§ **Instructions for the task**
Look through the listing below and report every line that contains "computer".

=====

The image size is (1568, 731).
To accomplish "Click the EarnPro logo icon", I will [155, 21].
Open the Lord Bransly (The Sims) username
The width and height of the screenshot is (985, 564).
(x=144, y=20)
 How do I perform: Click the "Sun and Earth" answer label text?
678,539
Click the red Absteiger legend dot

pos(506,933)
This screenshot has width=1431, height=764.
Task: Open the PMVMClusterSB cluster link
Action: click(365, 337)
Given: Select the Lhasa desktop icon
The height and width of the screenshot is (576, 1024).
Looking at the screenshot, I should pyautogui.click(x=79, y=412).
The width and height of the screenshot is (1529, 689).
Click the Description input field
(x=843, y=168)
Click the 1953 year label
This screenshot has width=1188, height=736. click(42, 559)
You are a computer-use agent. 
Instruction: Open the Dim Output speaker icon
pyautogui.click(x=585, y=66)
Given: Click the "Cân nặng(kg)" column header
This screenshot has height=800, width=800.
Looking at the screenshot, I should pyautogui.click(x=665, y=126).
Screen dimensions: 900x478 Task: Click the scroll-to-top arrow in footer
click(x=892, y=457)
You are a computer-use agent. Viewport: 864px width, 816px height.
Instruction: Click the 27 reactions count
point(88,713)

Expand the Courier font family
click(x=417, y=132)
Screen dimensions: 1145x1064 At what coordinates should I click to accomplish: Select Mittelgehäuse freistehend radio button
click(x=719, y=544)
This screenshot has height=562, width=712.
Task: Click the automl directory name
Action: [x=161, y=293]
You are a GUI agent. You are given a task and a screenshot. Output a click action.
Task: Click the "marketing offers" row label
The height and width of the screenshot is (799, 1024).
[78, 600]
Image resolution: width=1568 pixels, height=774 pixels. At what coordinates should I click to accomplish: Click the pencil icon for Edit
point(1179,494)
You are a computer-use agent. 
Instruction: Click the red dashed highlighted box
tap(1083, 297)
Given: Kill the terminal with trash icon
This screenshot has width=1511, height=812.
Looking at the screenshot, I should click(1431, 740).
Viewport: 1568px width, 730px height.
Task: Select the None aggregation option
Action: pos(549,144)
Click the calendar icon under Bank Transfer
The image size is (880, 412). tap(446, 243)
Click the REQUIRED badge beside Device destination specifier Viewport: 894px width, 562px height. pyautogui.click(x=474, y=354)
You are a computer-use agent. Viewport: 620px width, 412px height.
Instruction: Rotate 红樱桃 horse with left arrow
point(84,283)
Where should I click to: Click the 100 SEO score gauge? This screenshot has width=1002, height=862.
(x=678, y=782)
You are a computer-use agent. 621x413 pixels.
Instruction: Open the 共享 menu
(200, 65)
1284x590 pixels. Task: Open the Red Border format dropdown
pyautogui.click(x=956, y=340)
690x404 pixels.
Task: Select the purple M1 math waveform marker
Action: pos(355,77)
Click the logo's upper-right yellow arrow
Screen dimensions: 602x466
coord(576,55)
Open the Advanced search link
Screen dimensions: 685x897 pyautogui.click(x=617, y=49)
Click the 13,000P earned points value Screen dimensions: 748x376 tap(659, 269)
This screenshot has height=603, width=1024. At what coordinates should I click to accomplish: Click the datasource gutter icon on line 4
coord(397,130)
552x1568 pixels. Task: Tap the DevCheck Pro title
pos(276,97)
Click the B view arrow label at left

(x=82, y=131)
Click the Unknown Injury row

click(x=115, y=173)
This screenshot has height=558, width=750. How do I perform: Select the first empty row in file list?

=====

§ **Answer below**
You are a computer-use agent. 
You are a computer-use agent. Viewport: 864px width, 816px height.
You are a computer-use agent. 
You are a computer-use agent. Viewport: 620px width, 412px height.
You are a computer-use agent. 621x413 pixels.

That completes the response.